* REQUIREMENT
The reply should consist solely of the lines from the one that holds "Given: Open the user profile avatar" through the last line of the material, reproduced exactly; no pictures belong in it.

RECORDS START

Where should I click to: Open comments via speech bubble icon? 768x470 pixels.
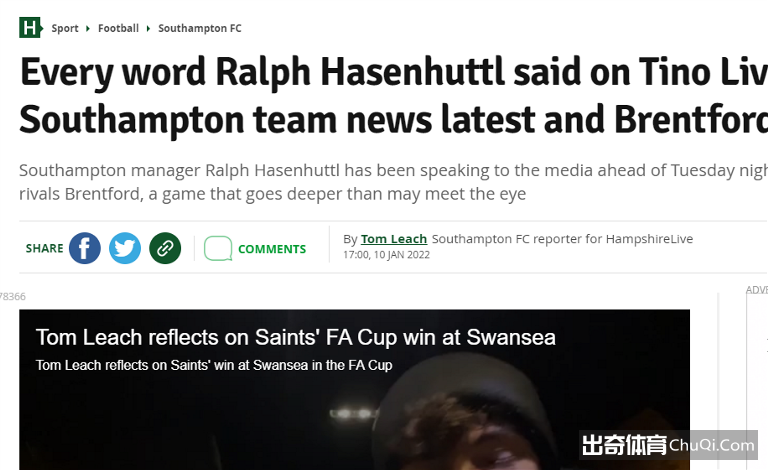218,248
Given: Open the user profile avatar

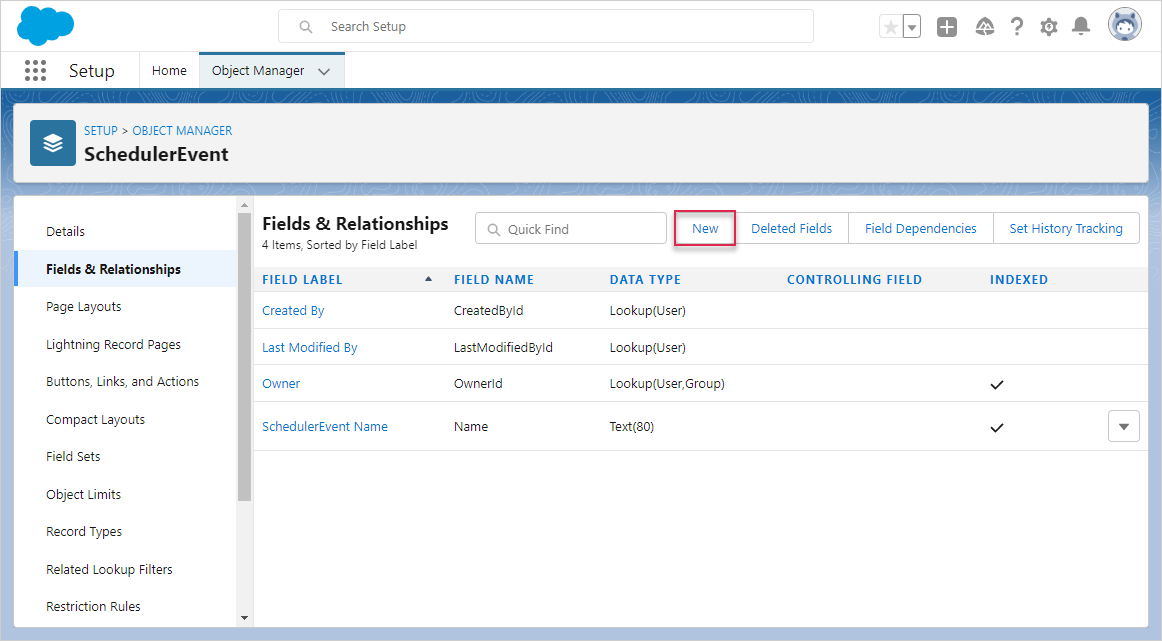Looking at the screenshot, I should point(1124,26).
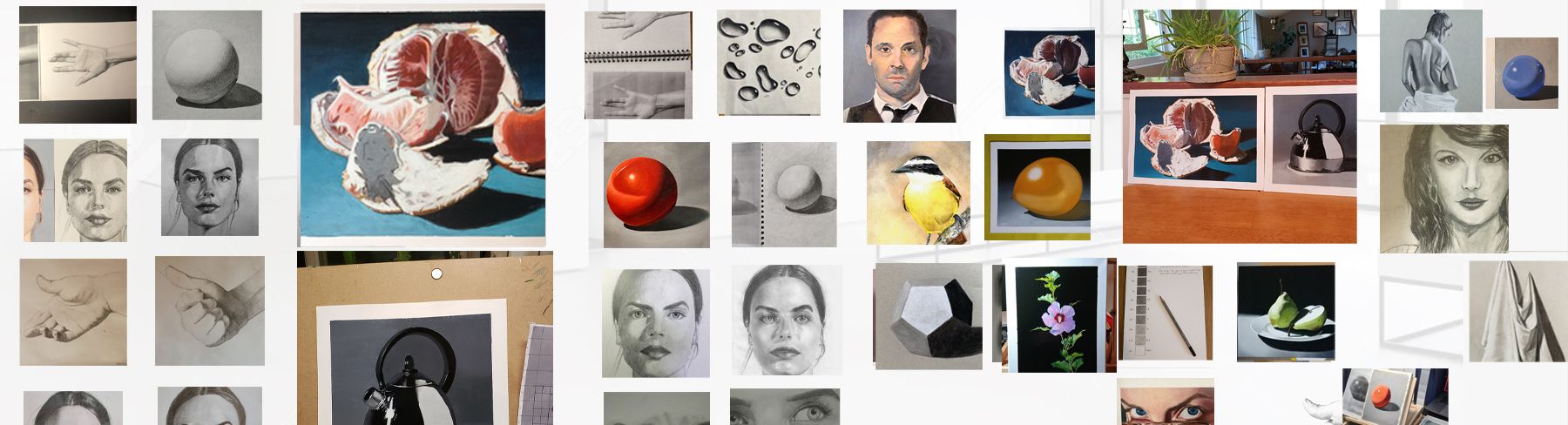View the woman's bare back drawing

(1430, 61)
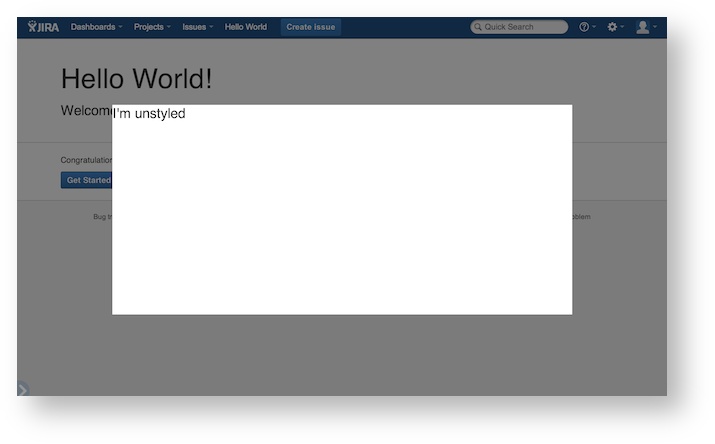The image size is (715, 444).
Task: Open the help question mark icon
Action: [x=584, y=27]
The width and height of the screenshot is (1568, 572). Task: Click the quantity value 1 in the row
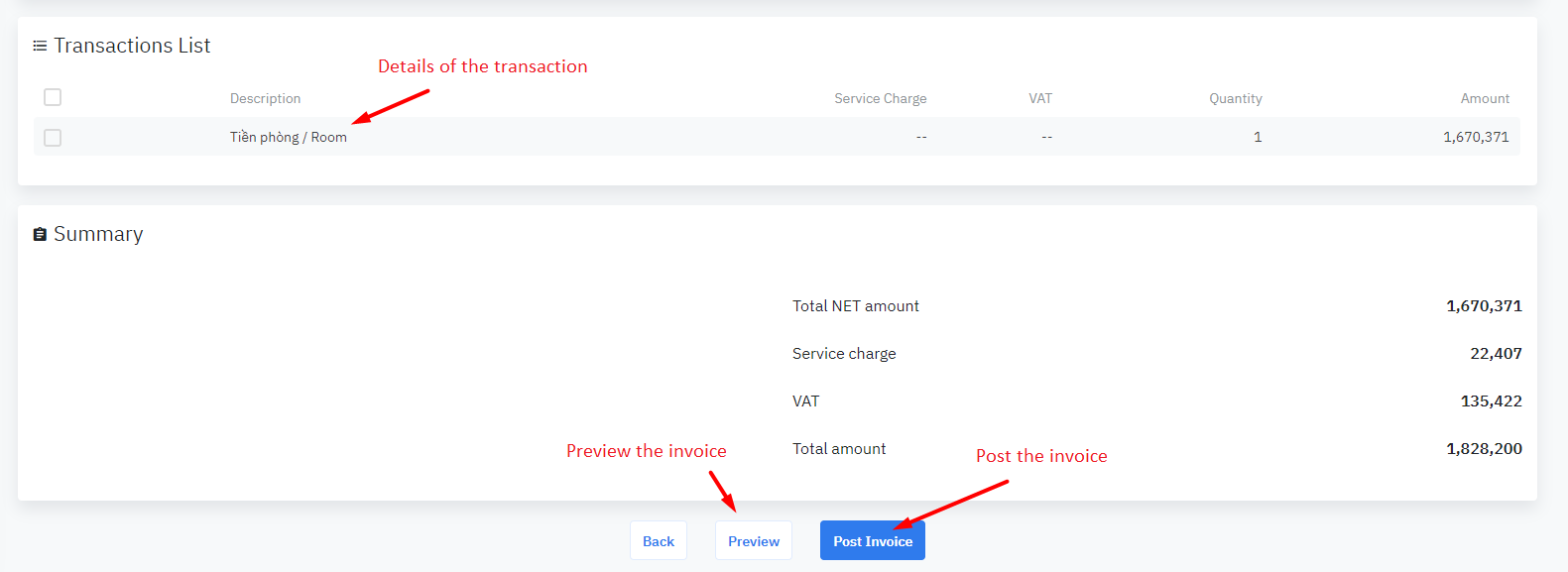pyautogui.click(x=1257, y=137)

RECORDS END

* ANSWER TO THIS PROBLEM
Given: Open the user profile avatar

Looking at the screenshot, I should point(1124,26).
View the woman's bare back drawing

(1430, 61)
The image size is (715, 444).
Task: Open the help question mark icon
Action: [x=584, y=27]
The width and height of the screenshot is (1568, 572). Task: Click the quantity value 1 in the row
pyautogui.click(x=1257, y=137)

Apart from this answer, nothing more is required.